▶ EXERCISE REQUIREMENTS
Only lines containing the word "green" belong in the answer; copy each one from the records.

==== STUDY MATERIAL ====

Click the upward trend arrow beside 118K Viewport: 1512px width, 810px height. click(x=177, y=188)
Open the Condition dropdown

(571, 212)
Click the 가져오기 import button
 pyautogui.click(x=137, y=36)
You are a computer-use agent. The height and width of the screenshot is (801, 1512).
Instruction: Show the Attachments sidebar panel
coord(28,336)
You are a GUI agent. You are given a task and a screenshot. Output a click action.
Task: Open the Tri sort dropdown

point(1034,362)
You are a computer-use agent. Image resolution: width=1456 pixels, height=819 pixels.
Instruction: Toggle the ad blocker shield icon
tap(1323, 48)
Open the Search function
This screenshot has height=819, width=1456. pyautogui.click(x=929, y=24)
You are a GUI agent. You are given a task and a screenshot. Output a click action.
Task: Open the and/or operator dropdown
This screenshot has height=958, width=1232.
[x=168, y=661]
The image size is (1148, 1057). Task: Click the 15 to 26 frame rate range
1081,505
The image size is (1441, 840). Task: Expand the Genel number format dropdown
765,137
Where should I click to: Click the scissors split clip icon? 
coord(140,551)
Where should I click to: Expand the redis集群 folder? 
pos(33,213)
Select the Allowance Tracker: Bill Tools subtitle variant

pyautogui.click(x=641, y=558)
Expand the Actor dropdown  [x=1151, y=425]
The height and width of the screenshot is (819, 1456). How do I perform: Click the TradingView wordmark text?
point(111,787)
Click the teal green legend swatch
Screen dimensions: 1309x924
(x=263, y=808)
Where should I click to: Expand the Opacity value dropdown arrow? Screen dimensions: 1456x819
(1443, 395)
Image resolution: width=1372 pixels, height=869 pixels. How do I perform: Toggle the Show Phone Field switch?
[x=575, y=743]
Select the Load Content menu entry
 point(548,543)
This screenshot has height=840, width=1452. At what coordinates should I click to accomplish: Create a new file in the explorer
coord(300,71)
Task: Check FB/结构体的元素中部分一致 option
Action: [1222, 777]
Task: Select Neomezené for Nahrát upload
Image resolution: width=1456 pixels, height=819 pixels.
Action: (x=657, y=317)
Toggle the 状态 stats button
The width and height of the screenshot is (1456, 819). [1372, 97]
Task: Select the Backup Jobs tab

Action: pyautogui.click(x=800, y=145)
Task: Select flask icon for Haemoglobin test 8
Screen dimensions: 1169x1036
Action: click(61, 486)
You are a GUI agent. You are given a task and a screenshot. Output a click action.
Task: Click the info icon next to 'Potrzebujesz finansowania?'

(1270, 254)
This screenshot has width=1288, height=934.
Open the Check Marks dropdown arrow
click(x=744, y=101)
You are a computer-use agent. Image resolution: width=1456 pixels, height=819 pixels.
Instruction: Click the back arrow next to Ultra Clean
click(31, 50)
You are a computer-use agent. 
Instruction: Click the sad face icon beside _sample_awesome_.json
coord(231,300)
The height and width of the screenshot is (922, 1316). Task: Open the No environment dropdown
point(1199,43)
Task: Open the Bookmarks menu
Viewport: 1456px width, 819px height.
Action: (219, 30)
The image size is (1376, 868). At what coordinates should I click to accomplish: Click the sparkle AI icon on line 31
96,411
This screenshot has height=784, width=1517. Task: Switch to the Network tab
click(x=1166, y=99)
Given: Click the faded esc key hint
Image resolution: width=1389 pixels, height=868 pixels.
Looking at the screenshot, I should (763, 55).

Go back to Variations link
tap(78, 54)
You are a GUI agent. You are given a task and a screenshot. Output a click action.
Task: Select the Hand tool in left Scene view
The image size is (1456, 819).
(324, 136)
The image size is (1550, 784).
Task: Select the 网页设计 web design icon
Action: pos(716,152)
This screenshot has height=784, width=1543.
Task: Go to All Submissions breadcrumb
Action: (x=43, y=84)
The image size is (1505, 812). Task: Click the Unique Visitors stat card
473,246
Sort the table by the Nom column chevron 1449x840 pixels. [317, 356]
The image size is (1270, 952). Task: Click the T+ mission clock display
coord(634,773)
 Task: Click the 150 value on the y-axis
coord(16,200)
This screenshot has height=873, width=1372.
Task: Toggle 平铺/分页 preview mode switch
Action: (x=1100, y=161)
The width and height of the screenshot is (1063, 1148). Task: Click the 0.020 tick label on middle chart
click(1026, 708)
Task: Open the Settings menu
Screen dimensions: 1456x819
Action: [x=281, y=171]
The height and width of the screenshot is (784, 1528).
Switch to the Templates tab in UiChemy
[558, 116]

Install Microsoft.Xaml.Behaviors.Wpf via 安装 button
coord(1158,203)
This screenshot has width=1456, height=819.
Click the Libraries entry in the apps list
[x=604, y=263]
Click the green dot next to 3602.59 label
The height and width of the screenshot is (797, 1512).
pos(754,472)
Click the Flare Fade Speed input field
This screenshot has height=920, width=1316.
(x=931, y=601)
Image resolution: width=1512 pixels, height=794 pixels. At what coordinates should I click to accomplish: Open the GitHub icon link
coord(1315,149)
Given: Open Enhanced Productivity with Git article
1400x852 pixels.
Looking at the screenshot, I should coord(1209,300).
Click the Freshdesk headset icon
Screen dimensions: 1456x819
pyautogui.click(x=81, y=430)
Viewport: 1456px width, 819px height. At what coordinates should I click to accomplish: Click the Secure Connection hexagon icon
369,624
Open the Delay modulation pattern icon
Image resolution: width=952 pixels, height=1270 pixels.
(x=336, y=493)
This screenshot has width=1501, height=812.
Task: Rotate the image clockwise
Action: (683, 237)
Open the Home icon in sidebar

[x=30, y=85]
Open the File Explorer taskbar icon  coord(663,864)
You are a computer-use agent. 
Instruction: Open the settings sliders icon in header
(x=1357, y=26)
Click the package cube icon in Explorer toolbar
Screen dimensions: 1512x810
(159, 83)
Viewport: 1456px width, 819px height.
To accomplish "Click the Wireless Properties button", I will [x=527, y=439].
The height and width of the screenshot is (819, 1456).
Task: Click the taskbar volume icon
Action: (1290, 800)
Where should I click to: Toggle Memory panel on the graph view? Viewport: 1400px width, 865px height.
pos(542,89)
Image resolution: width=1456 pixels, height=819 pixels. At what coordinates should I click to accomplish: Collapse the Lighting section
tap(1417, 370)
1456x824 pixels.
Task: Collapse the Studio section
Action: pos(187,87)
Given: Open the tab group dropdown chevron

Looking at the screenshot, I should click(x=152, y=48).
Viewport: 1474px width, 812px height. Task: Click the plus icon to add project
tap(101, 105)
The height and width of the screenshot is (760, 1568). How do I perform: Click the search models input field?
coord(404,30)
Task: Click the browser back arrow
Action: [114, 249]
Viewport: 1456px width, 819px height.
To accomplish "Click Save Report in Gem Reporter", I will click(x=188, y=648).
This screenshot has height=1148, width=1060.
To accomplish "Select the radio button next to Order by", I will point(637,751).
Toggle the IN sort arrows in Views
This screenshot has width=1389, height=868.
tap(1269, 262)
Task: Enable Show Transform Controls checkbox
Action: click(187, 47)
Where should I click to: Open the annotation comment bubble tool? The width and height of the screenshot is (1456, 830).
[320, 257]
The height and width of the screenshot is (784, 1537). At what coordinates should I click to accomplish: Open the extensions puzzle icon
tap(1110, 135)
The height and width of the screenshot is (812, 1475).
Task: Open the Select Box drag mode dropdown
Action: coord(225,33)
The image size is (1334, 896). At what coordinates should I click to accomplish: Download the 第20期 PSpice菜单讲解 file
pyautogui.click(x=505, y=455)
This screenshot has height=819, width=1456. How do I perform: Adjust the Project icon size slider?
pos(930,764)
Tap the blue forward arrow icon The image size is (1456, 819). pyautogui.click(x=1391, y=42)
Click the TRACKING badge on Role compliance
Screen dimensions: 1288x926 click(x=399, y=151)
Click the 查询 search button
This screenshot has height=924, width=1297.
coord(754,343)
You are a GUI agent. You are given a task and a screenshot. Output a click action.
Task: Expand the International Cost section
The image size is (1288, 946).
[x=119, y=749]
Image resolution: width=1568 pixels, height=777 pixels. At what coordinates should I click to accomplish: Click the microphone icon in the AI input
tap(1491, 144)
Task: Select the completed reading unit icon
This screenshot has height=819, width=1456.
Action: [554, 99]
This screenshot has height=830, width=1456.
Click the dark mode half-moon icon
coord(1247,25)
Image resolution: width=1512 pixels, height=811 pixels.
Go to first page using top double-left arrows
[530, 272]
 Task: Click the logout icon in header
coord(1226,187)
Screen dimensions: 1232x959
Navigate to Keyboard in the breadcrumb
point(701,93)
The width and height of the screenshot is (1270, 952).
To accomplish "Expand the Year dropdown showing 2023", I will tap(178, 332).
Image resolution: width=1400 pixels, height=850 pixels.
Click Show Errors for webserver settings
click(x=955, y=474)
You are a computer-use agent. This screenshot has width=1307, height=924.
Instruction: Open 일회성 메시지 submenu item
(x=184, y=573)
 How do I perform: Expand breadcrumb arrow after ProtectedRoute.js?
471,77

====

▶ RESULT OF THIS TASK
Click the teal green legend swatch
Click the green dot next to 3602.59 label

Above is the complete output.